Chapitre 9 : Thêta revisité
Partie 3
Le lendemain, j’avais — nous, plutôt — passé une matinée de détente dans la chambre d’hôtel.
Mimi était déprimée à cause de sa gueule de bois. Elma n’était pas aussi mal en point, mais elle était suffisamment épuisée pour rester recroquevillée dans son lit. Tina et Wiska n’avaient pas la gueule de bois, mais elles avaient quand même dormi tard. Peut-être qu’elles étaient fatiguées par tout le travail qu’elles avaient fait ces derniers temps.
Mei était allée acheter un médicament contre la gueule de bois. C’était soi-disant un bon produit, tu commençais à te sentir mieux dès que tu l’avalais. Je ne savais pas s’il existait quelque chose de semblable dans mon ancien monde ou si cela fonctionnait bien, je n’étais pas un buveur, et encore moins le genre de gars qui buvait à l’excès. Mais j’avais l’impression que la médecine de cet univers était plus avancée en général.
Je m’étais assis sur le canapé avec la graine de l’arbre sacré sur mes genoux, en grommelant pour moi-même. « Hm… »
« Quelque chose ne va pas ? », demanda Tinia depuis son siège à côté de moi.
Elle avait participé au banquet d’hier avec tout le monde, mais elle n’avait pas la gueule de bois. En fait, elle était énergique depuis le début de la matinée, même si elle n’avait pas grand-chose d’autre à faire que de siroter un thé et de regarder les nouvelles sur l’holoafficheur.

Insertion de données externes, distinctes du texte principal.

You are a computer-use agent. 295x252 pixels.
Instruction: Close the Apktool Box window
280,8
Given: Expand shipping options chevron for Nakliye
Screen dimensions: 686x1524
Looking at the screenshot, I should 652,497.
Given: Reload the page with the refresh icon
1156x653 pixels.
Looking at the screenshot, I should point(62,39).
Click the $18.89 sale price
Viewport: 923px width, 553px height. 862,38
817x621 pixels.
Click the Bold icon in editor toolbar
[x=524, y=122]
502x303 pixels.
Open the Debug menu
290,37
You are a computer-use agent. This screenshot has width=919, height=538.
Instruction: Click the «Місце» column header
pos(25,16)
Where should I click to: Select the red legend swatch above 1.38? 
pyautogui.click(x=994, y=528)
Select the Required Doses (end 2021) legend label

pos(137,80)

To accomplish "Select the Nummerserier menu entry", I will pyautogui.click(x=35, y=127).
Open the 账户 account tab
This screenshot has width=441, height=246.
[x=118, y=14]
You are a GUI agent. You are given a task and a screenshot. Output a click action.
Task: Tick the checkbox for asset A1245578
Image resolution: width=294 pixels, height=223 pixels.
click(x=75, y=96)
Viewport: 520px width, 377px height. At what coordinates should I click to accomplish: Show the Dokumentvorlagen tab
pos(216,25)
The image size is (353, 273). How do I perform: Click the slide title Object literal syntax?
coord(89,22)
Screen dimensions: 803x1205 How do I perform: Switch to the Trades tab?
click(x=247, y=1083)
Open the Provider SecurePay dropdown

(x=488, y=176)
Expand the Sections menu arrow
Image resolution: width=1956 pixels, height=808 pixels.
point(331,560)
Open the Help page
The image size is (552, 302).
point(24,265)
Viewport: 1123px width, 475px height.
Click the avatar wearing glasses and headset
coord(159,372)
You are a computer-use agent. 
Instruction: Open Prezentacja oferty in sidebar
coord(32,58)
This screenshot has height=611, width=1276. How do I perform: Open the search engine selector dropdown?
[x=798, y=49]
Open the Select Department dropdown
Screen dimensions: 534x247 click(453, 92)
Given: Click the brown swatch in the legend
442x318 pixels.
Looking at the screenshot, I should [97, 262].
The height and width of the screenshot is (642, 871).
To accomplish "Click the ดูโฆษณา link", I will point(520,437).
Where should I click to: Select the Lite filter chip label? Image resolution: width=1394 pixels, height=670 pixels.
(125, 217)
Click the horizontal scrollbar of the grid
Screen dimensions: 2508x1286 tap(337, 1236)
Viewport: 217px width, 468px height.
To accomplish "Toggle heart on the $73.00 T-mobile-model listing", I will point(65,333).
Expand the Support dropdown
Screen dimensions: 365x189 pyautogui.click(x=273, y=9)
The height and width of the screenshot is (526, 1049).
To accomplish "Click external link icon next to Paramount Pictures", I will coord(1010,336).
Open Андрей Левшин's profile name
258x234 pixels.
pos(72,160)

« Je réfléchis à ce qu’il faut faire à propos de cette Mary. Et je suppose, également en ce qui concerne la Lance cramoisie. » J’avais tripoté la graine dans mes mains, je l’avais fait tourner. À en juger par la façon dont elle clignotait, elle appréciait ce traitement. Ses doux éclairs ne semblaient pas susciter de protestations, du moins.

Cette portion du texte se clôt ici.